Haitian Creole Academy
- Formation: 4 December 2014
- Headquarters: 20, Avni Lamartinièr, (Bwa vèna) Port-au-Prince, Haiti
- Services: Language regulation
- Members: 33–55 members
- President: Rosilia FRANCOIS .C
- Website: akademikreyol.net

= Akademi Kreyòl Ayisyen =

Language regulator of Haitian Creole

The Second Official Orthographic Resolution

The Akademi Kreyòl Ayisyen (AKA; /ht/; Académie du Créole Haïtien; lit. 'Haitian Creole Academy') is the language regulator of Haitian Creole. It is composed of up to 55 scholars under the leadership of Rogéda Dorcé Dorcil.

==Background==
The Haitian Creole language did not have any regulation until the 1940s, when former Haitian president Élie Lescot made attempts at standardizing the language. It had an official orthography by the late 1970s, and it was elevated to co-official language with French in the 1987 Haitian Constitution. The constitution, in Article 213, stated that a Haitian creole language academy should be founded.
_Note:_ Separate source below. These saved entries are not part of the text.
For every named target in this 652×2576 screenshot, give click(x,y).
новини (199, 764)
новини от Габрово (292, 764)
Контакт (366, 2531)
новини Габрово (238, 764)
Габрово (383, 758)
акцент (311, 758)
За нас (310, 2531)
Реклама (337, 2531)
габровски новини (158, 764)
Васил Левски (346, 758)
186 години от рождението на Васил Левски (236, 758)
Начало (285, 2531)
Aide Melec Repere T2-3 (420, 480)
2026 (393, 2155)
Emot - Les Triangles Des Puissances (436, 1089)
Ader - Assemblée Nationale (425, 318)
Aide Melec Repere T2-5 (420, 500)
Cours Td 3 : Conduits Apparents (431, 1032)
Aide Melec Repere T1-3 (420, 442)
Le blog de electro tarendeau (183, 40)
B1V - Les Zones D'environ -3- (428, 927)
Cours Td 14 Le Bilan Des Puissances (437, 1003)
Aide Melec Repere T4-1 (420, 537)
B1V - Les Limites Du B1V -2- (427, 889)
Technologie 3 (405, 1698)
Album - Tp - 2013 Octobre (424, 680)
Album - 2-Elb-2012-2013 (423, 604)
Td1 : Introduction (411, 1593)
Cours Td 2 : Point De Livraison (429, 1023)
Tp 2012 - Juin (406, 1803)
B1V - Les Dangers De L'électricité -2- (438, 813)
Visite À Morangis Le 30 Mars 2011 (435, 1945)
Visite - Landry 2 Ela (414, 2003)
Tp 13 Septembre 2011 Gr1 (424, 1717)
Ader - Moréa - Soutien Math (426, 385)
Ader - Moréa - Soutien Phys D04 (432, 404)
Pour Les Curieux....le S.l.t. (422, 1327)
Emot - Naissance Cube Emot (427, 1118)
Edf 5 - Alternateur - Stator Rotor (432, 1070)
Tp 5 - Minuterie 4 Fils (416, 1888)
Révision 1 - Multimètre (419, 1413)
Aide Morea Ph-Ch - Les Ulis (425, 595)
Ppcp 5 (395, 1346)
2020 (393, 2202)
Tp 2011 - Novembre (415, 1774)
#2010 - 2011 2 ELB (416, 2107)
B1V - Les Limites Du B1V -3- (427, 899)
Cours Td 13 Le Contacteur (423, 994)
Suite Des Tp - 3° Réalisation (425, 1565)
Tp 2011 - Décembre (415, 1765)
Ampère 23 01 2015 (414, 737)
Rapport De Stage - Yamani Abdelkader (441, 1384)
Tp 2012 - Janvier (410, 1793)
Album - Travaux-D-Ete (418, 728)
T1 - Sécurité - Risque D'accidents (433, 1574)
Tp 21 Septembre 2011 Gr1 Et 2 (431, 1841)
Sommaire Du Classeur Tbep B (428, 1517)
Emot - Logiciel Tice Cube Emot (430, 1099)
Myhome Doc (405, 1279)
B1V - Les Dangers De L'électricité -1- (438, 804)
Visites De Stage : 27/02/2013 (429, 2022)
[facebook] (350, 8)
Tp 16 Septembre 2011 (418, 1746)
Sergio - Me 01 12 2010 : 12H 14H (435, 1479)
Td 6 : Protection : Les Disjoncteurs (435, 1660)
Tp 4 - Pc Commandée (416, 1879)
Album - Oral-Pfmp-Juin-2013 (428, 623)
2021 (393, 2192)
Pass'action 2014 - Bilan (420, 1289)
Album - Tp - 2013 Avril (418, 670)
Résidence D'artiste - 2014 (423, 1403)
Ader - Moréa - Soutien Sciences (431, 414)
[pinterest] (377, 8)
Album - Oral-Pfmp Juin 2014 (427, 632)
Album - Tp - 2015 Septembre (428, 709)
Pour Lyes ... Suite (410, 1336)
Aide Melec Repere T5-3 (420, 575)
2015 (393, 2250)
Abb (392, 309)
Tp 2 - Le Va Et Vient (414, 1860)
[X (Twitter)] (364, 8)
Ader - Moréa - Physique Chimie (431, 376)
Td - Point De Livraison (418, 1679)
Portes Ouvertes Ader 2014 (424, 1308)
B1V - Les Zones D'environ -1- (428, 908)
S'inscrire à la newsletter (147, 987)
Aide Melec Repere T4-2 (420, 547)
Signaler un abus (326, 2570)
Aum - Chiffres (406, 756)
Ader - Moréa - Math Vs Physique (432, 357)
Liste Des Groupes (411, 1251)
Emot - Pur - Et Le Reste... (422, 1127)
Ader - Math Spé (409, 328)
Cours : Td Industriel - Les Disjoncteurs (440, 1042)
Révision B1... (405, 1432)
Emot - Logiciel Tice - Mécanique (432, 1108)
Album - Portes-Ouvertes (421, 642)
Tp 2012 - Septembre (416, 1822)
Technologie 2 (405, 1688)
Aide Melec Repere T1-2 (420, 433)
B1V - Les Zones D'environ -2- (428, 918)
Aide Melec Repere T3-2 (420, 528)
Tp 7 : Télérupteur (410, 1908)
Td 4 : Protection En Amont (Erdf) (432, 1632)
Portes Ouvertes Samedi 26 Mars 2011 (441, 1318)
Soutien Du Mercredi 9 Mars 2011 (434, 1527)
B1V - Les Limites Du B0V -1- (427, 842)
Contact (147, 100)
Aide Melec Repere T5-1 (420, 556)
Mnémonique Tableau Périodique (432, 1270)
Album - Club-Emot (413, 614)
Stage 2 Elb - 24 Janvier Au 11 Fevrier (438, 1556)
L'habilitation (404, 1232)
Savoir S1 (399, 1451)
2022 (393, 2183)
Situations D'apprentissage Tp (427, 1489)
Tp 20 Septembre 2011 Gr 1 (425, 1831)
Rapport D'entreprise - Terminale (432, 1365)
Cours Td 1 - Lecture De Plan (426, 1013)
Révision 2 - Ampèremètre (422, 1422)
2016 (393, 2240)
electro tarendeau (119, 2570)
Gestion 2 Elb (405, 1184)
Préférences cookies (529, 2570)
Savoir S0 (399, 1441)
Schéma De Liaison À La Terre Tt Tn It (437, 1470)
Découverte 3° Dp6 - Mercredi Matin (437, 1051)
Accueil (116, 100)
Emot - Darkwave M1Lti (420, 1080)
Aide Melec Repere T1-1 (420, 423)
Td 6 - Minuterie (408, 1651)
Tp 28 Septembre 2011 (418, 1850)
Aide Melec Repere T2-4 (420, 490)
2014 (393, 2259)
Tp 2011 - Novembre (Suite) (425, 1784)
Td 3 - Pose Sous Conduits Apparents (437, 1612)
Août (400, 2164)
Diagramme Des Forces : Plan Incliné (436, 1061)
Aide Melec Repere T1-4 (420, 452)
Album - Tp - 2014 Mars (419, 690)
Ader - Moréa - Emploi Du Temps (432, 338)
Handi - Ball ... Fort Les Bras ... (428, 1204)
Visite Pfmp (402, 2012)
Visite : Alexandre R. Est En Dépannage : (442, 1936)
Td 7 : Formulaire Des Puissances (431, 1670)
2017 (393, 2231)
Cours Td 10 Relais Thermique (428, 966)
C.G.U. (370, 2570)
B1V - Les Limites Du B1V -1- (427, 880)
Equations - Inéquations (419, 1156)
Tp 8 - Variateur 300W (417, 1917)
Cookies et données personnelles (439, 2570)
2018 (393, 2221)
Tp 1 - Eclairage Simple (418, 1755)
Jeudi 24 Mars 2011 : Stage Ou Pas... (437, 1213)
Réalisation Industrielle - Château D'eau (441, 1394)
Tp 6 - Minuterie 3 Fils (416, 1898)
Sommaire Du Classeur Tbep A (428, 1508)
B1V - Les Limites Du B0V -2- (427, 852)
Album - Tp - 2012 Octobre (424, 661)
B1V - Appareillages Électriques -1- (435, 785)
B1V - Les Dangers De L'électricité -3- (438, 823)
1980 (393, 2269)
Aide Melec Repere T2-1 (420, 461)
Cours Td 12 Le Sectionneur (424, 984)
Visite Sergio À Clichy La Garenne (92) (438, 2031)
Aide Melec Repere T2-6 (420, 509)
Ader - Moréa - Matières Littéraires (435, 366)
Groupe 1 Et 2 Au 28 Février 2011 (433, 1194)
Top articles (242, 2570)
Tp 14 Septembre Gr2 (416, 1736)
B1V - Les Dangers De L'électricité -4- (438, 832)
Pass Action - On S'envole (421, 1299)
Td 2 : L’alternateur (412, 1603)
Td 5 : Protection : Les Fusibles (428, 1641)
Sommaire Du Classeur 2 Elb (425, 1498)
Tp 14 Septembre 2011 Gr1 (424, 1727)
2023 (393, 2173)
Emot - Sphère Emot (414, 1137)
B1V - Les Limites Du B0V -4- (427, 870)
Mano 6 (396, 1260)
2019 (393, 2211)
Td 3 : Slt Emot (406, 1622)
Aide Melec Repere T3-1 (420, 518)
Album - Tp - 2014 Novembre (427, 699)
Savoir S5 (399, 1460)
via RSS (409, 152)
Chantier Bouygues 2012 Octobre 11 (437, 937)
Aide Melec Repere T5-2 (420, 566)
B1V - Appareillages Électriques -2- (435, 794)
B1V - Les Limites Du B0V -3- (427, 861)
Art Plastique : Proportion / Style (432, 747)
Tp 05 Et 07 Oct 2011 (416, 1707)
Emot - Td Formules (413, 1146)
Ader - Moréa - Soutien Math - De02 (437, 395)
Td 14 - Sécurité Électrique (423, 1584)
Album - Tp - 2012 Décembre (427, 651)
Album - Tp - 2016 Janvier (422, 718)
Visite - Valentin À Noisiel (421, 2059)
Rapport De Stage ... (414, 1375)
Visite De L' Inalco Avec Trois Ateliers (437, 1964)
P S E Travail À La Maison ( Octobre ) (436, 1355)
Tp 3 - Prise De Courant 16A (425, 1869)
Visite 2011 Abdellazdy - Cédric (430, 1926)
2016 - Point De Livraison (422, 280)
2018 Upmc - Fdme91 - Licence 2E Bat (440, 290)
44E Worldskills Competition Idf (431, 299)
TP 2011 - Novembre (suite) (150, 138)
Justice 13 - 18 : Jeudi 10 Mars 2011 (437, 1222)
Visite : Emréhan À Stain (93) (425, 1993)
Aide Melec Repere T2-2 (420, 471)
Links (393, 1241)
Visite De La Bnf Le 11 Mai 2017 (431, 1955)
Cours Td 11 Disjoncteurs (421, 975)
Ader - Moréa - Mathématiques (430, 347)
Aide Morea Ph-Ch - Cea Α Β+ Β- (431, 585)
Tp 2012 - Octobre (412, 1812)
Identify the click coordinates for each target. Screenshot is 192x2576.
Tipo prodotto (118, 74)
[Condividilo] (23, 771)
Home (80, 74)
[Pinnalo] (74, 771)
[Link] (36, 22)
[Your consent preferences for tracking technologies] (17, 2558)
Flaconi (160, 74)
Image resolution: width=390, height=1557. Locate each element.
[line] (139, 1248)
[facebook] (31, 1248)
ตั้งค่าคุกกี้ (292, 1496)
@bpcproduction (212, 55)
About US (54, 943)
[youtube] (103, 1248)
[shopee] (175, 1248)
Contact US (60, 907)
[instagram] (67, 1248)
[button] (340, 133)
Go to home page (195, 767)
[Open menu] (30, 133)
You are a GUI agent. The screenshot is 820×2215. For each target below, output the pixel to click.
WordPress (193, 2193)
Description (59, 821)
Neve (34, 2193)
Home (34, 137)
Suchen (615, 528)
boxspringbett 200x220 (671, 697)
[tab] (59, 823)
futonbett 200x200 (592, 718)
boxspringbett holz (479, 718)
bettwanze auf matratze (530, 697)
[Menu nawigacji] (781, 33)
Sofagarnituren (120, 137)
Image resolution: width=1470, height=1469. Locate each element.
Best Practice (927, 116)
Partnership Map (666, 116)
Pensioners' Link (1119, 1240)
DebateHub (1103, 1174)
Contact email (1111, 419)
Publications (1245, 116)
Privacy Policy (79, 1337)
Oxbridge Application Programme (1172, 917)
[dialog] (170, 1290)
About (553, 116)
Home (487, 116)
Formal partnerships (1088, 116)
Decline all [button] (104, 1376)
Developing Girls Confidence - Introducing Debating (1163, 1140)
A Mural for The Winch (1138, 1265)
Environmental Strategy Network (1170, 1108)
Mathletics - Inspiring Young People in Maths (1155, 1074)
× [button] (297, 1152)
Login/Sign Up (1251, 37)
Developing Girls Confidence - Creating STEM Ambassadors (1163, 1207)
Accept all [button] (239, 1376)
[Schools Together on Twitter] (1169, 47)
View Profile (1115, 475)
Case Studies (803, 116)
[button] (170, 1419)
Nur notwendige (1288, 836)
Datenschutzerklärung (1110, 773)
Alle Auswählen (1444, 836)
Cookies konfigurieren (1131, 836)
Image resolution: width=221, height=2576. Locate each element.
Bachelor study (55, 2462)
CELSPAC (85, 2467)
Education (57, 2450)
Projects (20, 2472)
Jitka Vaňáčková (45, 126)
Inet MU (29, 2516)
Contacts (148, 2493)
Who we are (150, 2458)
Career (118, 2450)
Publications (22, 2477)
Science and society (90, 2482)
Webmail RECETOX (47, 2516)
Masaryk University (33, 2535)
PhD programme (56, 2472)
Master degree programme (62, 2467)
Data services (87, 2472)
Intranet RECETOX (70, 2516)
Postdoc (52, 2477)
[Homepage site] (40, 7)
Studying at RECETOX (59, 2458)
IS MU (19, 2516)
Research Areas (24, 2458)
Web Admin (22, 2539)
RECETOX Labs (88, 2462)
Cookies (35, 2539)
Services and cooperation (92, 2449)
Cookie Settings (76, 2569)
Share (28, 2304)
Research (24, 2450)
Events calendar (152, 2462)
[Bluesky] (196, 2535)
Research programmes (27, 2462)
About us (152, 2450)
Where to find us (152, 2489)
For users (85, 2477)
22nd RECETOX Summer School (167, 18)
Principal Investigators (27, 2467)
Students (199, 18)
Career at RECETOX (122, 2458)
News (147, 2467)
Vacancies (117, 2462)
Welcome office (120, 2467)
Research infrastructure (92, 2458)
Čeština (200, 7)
The language still lacked an academy to regulate its evolution until about 25 years later.

==History==
In December 2014, the Haitian president and legislation approved of the establishment of the Haitian Creole Academy. 33 scholars came together and formed the organization to form a uniform syntax, to ensure the Haitian government is able to better communicate with its people, lead the way for more publications of books and various other forms of media, and to end the stigma behind speaking the language.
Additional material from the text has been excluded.